EXERCISE:
Please set down exactly the lines from the one containing "Image resolution: width=1472" through the last line of the records below, both included, with no pictures.

GIVEN DATA:
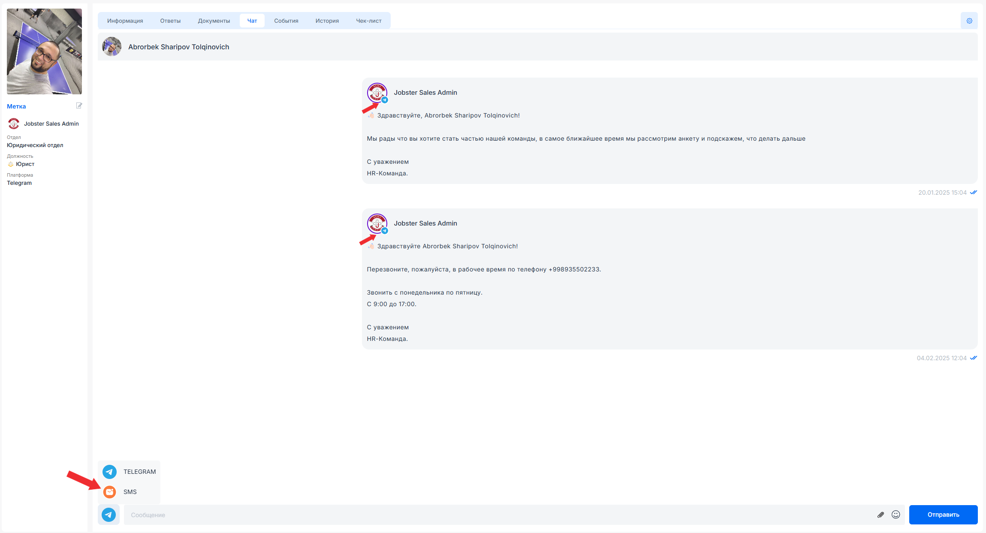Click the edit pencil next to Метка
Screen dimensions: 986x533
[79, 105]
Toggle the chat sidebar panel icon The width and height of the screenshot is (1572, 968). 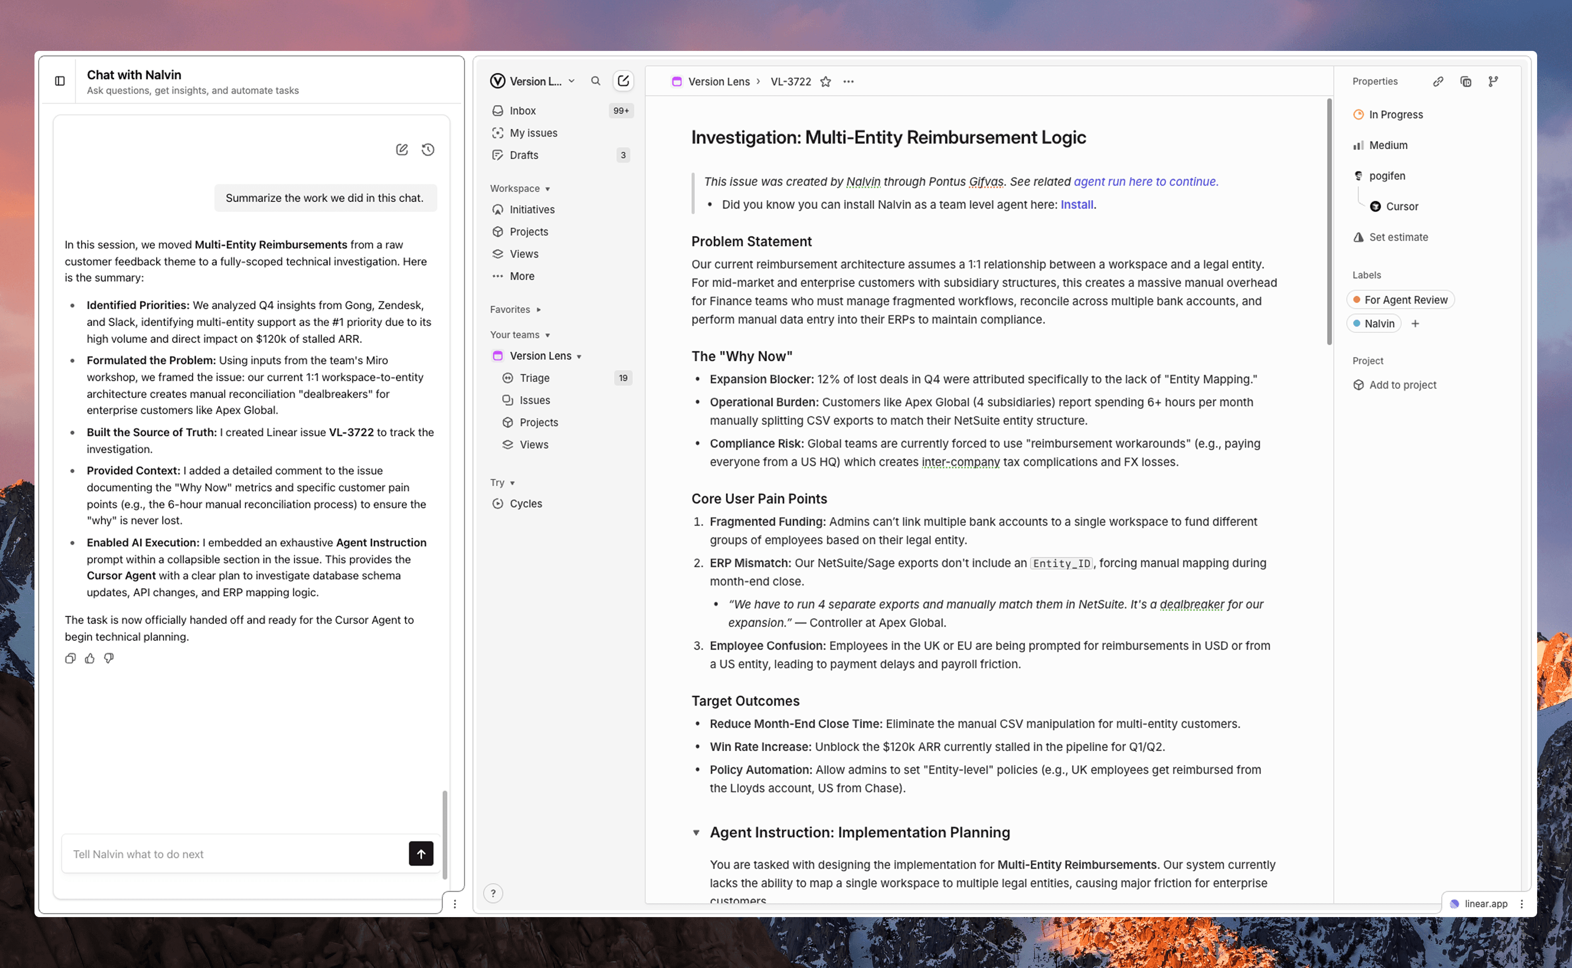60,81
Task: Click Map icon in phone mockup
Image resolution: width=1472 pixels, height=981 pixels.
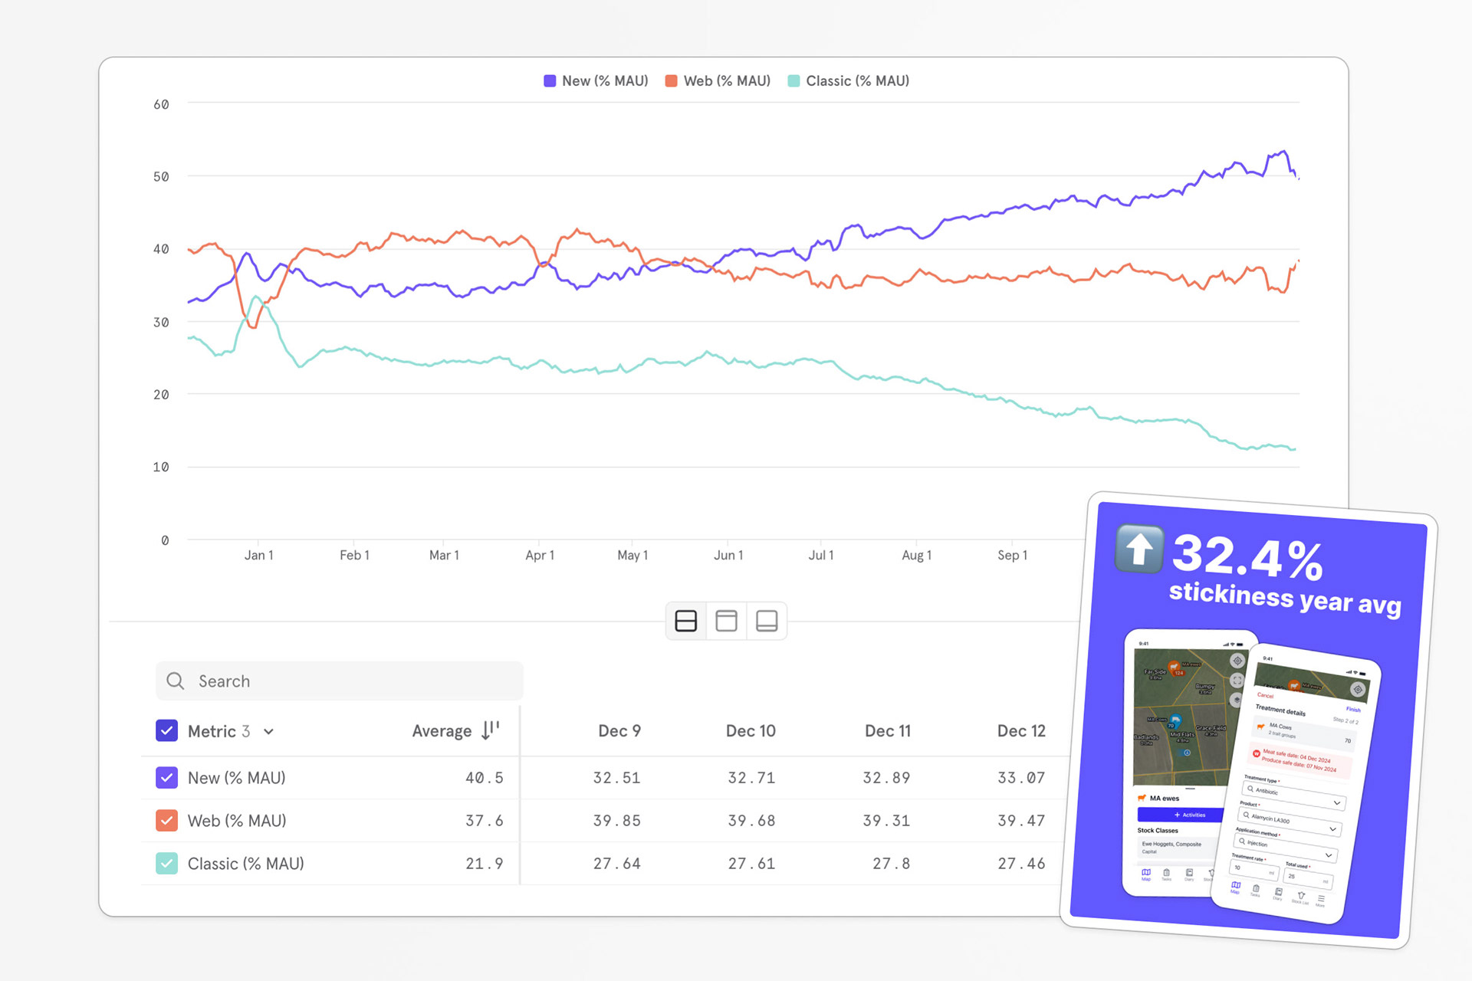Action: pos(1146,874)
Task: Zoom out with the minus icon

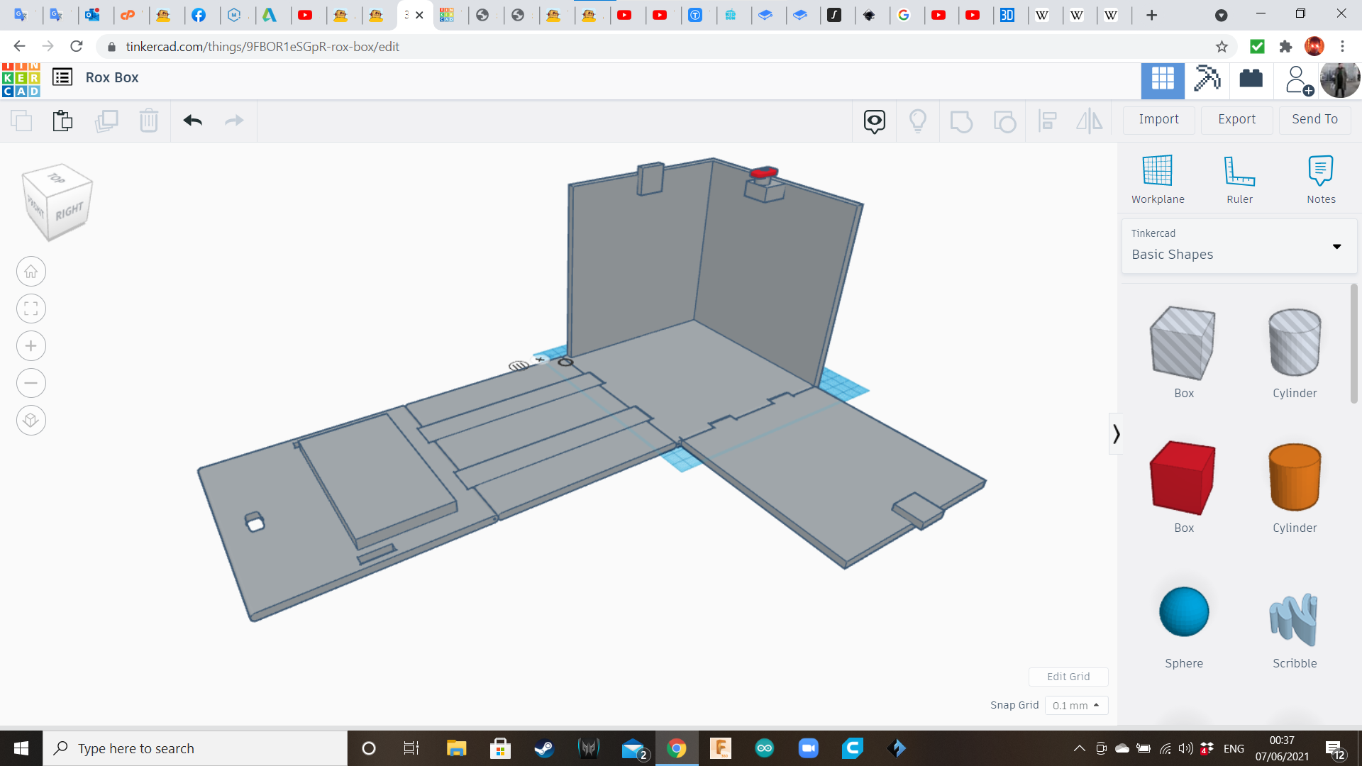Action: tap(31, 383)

RESPONSE FOR THIS EXERCISE:
Image resolution: width=1472 pixels, height=981 pixels.
Action: pos(1146,874)
Task: Zoom out with the minus icon

Action: tap(31, 383)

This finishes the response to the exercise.